Геккерн был на двадцать лет старше Дантеса, испытывал к нему повелительные чувства, терпел его характер лишь из-за того, что он был интересен ему в беседах, страдая от своих попыток переубедить его, после нескольких мнений об обществе России, которые часто затрагивали они при своих беседах в комнате у голландского подданного, кроме случаев увеселительных вечеров, что проводили они зачастую порознь, Геккерн после разговоров о делах Дантеса в тот вечер перешел к тому, что могло принести перелом в судьбе некоторых людей или же нет.
– И вновь эта интриганка, что она хочет, Жорж? – Геккерн вновь увлекся своими записями.
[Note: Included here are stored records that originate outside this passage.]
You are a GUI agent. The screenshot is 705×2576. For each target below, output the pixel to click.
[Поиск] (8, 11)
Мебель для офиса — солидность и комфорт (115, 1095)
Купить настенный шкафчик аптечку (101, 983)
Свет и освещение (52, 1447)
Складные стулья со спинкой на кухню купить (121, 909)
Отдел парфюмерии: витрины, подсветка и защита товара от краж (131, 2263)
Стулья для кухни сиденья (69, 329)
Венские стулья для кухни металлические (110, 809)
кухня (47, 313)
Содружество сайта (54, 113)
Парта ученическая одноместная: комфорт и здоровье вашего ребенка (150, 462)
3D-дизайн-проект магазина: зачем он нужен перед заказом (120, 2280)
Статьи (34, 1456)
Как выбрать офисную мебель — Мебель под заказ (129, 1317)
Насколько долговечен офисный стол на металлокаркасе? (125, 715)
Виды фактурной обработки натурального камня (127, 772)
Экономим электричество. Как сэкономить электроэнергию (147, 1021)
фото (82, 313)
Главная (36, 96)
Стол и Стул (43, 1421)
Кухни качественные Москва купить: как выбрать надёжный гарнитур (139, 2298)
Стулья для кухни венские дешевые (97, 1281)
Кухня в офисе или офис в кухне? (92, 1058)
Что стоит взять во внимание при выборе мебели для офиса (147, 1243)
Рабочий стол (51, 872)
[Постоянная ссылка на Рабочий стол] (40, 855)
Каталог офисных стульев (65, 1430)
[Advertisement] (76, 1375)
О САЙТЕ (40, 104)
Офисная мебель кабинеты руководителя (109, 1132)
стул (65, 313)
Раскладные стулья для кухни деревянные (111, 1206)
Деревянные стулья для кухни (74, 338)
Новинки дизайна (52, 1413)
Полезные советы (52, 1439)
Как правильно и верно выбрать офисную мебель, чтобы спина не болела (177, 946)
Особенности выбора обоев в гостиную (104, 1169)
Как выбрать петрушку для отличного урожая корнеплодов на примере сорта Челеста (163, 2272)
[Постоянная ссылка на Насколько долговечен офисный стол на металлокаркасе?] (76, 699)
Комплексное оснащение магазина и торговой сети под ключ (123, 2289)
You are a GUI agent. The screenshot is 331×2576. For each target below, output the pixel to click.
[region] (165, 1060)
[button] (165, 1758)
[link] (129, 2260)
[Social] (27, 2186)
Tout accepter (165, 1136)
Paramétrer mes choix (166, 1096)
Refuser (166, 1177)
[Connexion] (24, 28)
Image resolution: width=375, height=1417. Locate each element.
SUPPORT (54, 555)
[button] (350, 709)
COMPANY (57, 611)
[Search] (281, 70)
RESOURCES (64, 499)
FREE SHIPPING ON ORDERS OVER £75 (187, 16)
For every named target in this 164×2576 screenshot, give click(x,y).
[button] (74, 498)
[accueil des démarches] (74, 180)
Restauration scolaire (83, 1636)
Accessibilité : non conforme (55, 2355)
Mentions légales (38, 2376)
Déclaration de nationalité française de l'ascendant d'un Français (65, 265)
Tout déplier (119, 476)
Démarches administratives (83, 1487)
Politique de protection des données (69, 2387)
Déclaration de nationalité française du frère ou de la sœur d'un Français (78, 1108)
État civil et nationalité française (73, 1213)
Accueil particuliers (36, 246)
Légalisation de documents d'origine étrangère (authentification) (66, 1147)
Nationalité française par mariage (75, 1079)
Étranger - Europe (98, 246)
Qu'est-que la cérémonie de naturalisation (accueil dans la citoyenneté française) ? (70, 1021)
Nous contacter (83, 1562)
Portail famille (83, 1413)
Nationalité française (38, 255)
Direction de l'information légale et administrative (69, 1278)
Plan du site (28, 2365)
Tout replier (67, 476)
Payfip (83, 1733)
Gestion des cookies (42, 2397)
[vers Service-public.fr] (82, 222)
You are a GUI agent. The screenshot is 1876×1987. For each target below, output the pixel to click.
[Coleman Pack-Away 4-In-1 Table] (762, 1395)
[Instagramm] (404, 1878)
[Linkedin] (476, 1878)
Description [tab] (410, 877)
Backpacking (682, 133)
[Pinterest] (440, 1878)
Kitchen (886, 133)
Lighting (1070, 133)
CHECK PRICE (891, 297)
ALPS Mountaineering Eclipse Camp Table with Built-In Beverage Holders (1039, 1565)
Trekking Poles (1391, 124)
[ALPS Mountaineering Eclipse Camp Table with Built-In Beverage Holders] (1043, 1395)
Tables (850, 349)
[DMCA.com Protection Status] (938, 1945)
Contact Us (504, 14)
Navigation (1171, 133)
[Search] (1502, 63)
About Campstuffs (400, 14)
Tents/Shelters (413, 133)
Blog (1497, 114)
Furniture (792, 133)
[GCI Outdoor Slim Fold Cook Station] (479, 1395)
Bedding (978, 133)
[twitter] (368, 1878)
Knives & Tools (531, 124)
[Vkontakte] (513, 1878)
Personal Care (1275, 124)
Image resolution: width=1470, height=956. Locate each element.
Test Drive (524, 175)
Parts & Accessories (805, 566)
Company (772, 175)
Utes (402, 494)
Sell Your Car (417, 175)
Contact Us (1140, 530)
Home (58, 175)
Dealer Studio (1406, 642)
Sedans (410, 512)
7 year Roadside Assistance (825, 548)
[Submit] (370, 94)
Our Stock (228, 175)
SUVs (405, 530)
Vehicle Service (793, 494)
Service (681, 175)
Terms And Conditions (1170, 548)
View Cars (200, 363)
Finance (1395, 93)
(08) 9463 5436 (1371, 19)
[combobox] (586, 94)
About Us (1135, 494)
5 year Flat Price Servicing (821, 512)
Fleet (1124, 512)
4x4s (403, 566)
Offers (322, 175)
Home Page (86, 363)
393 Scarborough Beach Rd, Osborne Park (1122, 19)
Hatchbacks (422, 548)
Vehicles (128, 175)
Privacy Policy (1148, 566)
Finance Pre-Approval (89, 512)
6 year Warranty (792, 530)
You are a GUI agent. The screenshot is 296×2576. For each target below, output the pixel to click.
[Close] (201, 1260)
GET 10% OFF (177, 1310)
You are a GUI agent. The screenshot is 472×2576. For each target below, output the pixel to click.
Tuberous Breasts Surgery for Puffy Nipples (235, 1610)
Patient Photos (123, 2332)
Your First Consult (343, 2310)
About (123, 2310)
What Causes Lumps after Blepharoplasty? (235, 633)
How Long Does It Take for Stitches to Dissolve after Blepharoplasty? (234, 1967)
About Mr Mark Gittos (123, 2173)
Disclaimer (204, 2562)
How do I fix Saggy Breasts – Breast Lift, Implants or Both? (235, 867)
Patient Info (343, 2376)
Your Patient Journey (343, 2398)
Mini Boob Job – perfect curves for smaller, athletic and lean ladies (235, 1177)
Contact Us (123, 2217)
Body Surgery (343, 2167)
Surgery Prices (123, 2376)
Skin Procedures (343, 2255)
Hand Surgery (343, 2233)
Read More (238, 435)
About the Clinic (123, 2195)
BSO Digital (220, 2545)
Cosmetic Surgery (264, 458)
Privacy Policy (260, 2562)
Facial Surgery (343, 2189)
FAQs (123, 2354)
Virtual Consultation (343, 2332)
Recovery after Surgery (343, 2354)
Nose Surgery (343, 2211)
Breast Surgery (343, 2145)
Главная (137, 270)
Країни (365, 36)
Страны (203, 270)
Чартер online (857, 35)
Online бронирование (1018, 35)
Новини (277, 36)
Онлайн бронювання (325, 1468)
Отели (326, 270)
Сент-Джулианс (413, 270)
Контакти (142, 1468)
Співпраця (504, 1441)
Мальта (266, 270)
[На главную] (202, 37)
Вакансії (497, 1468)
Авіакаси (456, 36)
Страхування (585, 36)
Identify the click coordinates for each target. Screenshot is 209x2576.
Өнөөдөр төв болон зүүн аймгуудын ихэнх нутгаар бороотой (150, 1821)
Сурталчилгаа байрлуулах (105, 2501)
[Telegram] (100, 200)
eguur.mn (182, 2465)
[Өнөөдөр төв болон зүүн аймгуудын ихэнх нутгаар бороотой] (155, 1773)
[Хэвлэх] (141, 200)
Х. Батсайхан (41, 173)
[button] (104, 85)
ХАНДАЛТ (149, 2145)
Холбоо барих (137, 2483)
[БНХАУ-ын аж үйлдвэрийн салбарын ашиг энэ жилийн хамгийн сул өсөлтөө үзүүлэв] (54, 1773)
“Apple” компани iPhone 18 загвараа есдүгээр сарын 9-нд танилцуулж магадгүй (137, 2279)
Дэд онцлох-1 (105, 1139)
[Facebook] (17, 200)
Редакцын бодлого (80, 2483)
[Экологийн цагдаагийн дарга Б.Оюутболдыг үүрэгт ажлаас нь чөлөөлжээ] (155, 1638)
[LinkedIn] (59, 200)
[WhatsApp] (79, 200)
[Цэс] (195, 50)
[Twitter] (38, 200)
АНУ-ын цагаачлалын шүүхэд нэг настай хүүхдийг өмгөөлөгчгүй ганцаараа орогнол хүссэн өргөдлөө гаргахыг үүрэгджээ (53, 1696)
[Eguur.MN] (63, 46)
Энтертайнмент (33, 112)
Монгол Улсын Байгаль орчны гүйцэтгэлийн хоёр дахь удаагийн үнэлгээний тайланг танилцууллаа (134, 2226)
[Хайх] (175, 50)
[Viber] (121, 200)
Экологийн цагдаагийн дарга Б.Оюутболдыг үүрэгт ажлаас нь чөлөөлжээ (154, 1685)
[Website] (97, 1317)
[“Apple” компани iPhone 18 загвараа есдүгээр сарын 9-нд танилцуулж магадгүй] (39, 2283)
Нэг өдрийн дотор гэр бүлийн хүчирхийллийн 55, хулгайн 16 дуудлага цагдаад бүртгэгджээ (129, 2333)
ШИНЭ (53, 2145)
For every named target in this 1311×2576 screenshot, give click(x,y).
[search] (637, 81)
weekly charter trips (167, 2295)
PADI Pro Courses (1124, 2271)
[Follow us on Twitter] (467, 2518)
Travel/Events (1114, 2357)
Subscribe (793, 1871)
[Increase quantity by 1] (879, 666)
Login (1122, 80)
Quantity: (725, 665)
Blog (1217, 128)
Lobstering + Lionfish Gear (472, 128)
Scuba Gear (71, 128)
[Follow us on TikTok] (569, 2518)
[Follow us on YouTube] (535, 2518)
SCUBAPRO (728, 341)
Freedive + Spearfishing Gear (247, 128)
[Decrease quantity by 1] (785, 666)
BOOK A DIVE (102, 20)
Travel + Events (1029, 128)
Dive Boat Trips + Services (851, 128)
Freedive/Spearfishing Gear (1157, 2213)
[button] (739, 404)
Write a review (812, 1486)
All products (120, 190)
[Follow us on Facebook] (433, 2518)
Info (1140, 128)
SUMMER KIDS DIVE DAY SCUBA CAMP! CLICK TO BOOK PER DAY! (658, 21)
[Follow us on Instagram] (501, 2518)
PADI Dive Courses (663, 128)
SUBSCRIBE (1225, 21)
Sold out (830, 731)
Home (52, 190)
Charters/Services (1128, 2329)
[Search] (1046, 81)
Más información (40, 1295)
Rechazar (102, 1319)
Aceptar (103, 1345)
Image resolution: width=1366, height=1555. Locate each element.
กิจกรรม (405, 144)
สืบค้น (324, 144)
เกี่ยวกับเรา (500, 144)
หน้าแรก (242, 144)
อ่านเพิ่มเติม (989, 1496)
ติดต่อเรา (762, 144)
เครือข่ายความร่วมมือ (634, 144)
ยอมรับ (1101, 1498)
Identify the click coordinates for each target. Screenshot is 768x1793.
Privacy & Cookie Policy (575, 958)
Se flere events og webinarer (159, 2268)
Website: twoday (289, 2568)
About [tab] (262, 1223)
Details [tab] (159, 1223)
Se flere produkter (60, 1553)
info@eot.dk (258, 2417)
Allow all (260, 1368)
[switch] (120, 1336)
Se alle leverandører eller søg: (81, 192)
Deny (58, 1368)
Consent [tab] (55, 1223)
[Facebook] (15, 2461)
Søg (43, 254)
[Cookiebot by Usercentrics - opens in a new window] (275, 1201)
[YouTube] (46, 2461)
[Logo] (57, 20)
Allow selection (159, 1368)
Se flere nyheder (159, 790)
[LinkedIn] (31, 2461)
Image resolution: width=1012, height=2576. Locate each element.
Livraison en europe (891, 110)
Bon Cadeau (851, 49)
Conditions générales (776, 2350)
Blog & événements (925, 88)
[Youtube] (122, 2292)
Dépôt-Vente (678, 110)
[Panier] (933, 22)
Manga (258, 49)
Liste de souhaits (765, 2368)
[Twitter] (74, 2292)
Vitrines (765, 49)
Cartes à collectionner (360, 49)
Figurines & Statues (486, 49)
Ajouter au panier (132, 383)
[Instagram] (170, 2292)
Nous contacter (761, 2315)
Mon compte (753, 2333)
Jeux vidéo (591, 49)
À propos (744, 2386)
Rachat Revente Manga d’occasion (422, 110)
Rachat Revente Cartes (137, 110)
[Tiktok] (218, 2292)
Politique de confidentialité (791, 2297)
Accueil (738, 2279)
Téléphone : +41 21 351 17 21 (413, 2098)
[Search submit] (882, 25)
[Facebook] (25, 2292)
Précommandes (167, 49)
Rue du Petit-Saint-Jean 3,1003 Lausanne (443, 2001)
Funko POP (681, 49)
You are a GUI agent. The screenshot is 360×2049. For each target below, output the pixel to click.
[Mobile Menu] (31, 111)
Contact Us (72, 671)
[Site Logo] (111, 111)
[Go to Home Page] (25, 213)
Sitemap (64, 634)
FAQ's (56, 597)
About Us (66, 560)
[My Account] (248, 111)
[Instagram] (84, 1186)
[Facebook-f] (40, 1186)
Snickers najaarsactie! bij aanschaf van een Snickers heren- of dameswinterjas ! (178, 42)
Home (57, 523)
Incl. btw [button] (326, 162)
Дантес задумчив, но без желания принялся к вольнодумию.
– Вполне возможно, что-то затевает… Быть может, свои любимые занятия… интриги?
Обоих это рассмешило.
– Вполне возможно, – на миг прервался Геккерн.
Далее Дантес не стал ему мешать.
– Увидимся намедни, мсье, – пошутил Дантес по-русски и направился к выходу.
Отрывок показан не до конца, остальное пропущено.